Never happened before and happened again

As I described previosely, in 2012 we were implementing a large Documentum project, and that time we were observing a lot of performance and stability issues (actually, it was bit weird to observe such issues in mature product maintained by talented team). And one of issues was following: it was not possible to restart JMS during business hours (from my perspective it is not a big deal to do that if your application is properly designed – business users do not consume JMS, so, bouncing JMS should not affect business users):

  • about 5 of 10 restarts ended with deadlocks in java
  • about 4 of 10 restarts ended with crash of java process with SIGBUS error in libzip.so, something like:
    #
    # A fatal error has been detected by the Java Runtime Environment:
    #
    #  SIGBUS (0x7) at pc=0x00007f881a262982, pid=19993, tid=140222193350400
    #
    # JRE version: Java(TM) SE Runtime Environment (7.0_72-b14) (build 1.7.0_72-b14)
    # Java VM: Java HotSpot(TM) 64-Bit Server VM (24.72-b04 mixed mode linux-amd64 compressed oops)
    # Problematic frame:
    # C  [libzip.so+0x4982]  newEntry+0x62
    #
    
  • and only 1 of 10 restarts was successful

So, we filed a couple SRs and after a while EMC support started claiming that first two issues were addressed in recent Documentum patches. Frankly speaking, during last 4 years I haven’t seen JMS crashes with SIGBUS error in libzip.so, but now I’m not sure that talented team had really fixed the issue, because two days ago our DevOps engineer claimed that Documentum 7.2 is still affected and he was a witness of three succeeded crashes of JMS with SIGBUS error in libzip.so – I just have lost faith in talented team 😦

Well, let discuss this odd error and try to fix it 🙂 If you google for java + sigbus + libzip.so you will find a plenty of bugs in openjdk JIRA and all of them states something like:

  • JVM maps central directory of zip file into memory using mmap system call due to performance considerations
  • it is expected that application receives SIGBUS error is mapped file gets overwritten:
           SIGBUS Attempted access to a portion of the buffer that does not
                  correspond to the file (for example, beyond the end of the
                  file, including the case where another process has truncated
                  the file).
    
  • there is a -Dsun.zip.disableMemoryMapping=true system property which was designed to “prevent crashes”

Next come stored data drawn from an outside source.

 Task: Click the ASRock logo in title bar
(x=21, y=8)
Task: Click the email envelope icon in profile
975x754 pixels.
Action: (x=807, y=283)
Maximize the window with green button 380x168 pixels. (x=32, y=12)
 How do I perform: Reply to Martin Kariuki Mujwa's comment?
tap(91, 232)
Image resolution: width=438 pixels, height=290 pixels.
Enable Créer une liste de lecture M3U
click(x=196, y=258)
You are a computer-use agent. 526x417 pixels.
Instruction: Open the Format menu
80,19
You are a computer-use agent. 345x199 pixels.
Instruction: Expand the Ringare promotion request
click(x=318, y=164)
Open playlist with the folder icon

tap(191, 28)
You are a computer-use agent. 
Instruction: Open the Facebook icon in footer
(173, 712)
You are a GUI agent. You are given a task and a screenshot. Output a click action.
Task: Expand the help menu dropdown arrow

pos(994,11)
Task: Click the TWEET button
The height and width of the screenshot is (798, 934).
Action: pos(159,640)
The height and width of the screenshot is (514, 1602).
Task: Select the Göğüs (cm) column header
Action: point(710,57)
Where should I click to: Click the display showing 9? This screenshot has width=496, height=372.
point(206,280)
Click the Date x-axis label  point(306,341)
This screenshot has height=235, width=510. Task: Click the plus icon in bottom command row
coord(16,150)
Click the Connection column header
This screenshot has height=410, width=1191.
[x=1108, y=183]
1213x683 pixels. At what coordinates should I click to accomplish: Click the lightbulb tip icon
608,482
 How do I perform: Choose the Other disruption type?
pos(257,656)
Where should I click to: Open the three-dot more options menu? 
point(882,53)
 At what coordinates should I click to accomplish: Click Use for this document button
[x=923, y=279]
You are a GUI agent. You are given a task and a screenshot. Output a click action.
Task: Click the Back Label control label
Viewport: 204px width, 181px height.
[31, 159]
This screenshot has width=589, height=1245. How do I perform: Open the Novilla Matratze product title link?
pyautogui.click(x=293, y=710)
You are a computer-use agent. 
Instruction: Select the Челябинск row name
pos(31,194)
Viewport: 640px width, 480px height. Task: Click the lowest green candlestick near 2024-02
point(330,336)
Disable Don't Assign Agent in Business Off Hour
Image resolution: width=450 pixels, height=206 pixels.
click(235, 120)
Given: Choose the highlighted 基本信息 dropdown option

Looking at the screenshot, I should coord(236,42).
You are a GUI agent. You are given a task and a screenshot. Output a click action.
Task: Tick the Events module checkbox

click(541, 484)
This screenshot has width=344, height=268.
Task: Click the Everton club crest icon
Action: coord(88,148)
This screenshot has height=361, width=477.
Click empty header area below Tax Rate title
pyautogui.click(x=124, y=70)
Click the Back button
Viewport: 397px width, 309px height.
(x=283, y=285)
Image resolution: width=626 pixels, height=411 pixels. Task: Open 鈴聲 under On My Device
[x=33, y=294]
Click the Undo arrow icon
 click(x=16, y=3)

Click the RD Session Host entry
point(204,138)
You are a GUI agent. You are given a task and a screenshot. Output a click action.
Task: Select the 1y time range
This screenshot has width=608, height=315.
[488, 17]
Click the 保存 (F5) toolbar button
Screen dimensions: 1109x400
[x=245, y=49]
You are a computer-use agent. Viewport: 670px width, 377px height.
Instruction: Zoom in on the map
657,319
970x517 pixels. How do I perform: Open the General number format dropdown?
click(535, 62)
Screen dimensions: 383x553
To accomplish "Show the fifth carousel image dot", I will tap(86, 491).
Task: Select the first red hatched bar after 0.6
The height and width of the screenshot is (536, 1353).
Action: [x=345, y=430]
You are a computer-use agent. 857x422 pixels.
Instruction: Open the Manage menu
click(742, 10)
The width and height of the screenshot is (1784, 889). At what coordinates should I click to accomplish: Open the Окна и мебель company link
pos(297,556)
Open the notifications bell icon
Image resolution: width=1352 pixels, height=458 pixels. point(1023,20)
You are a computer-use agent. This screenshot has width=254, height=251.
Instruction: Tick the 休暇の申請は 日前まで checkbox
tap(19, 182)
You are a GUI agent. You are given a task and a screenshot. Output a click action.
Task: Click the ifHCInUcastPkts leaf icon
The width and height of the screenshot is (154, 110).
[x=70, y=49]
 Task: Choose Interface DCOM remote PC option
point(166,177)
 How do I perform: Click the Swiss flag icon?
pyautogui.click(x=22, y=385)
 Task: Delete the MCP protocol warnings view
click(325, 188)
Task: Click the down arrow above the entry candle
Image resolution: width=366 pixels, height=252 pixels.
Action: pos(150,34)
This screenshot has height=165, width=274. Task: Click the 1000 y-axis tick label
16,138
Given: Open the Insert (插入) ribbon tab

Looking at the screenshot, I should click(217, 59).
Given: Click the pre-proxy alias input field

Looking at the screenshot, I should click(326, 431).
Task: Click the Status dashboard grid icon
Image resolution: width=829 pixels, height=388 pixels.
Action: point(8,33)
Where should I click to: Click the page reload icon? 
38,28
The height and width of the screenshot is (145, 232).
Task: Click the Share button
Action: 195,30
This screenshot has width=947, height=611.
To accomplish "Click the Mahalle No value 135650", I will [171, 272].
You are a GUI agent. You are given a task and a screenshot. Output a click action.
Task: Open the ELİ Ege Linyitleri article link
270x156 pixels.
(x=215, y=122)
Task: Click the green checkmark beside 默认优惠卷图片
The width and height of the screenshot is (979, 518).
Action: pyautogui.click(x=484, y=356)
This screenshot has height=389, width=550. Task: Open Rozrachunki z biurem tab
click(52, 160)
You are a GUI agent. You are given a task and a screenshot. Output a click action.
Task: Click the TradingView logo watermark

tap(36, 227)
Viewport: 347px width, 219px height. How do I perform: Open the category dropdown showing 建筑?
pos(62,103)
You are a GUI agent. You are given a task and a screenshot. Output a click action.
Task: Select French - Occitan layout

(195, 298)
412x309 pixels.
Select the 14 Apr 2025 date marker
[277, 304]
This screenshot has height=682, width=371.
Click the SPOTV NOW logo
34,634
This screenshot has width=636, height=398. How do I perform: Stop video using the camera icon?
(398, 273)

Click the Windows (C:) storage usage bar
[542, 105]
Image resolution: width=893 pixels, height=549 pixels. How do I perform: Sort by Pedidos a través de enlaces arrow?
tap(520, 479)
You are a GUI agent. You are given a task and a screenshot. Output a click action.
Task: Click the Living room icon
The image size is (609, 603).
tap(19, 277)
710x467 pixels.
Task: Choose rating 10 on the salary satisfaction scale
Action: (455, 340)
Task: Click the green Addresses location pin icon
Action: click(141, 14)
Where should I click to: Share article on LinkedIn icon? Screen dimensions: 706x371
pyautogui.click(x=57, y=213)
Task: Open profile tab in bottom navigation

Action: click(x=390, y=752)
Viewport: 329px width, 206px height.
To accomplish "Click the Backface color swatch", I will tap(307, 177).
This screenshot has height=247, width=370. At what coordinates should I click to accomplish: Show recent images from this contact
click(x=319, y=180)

So, JDK seems to “work as designed”, nobody is going to fix this behaviour (not true for JDK9, but for current JDK versions we must take this behaivour as given) and the real root cause of our problem is “somebody” changes jar files on JMS while they are in use and, hence, causes it crashes, and this “somebody” is an odd TBO implementation. Is it possible to fix it? Actually, I have no idea what talented team was doing four years ago, but I have found robust solution within four hours (if my memory serves me right they was trying to fix the issue during four months) – the good starting point here is to find/write a good testcase and I have found it in JDK-8017777 SIGBUS in java.util.zip.ZipFile.getEntry:

$ java ZipFileTest
#
# A fatal error has been detected by the Java Runtime Environment:
#
#  SIGBUS (0xa) at pc=0x00000001054cfe92, pid=5775, tid=0x0000000000004d03
#
# JRE version: Java(TM) SE Runtime Environment (8.0_111-b14) (build 1.8.0_111-b14)
# Java VM: Java HotSpot(TM) 64-Bit Server VM (25.111-b14 mixed mode bsd-amd64 compressed oops)
# Problematic frame:
# C  [libzip.dylib+0x2e92]  newEntry+0x154
#
# Failed to write core dump. Core dumps have been disabled. To enable core dumping, try "ulimit -c unlimited" before starting Java again
#
# An error report file with more information is saved as:
# /Users/apanfilov/hs_err_pid5775.log
[thread 21251 also had an error]
[thread 22275 also had an error]
[thread 23299 also had an error]
#
# If you would like to submit a bug report, please visit:
#   http://bugreport.java.com/bugreport/crash.jsp
# The crash happened outside the Java Virtual Machine in native code.
# See problematic frame for where to report the bug.
#
[thread 24323 also had an error]
Abort trap: 6

Cool! Not lets check the behaviour of JVM with -Dsun.zip.disableMemoryMapping=true system property:

$ java -Dsun.zip.disableMemoryMapping=true ZipFileTest
Exception in thread "Thread-2" java.util.zip.ZipError: jzentry == 0,
 jzfile = 140315557132880,
 total = 1001,
 name = /var/folders/9d/m0q0kvvx3fj54mr_m3qs3twh0000gn/T/zipfile.zip ,
 i = 1,
 message = null
	at java.util.zip.ZipFile$ZipEntryIterator.next(ZipFile.java:519)
	at java.util.zip.ZipFile$ZipEntryIterator.nextElement(ZipFile.java:499)
	at java.util.zip.ZipFile$ZipEntryIterator.nextElement(ZipFile.java:480)
	at ZipFileTest$ZipFileReader.run(ZipFileTest.java:65)
	at java.lang.Thread.run(Thread.java:745)
Exception in thread "Thread-0" java.util.zip.ZipError: jzentry == 0,
 jzfile = 140315557132880,
 total = 1001,
 name = /var/folders/9d/m0q0kvvx3fj54mr_m3qs3twh0000gn/T/zipfile.zip ,
 i = 1,
 message = null
	at java.util.zip.ZipFile$ZipEntryIterator.next(ZipFile.java:519)
	at java.util.zip.ZipFile$ZipEntryIterator.nextElement(ZipFile.java:499)
	at java.util.zip.ZipFile$ZipEntryIterator.nextElement(ZipFile.java:480)
	at ZipFileTest$ZipFileReader.run(ZipFileTest.java:65)
	at java.lang.Thread.run(Thread.java:745)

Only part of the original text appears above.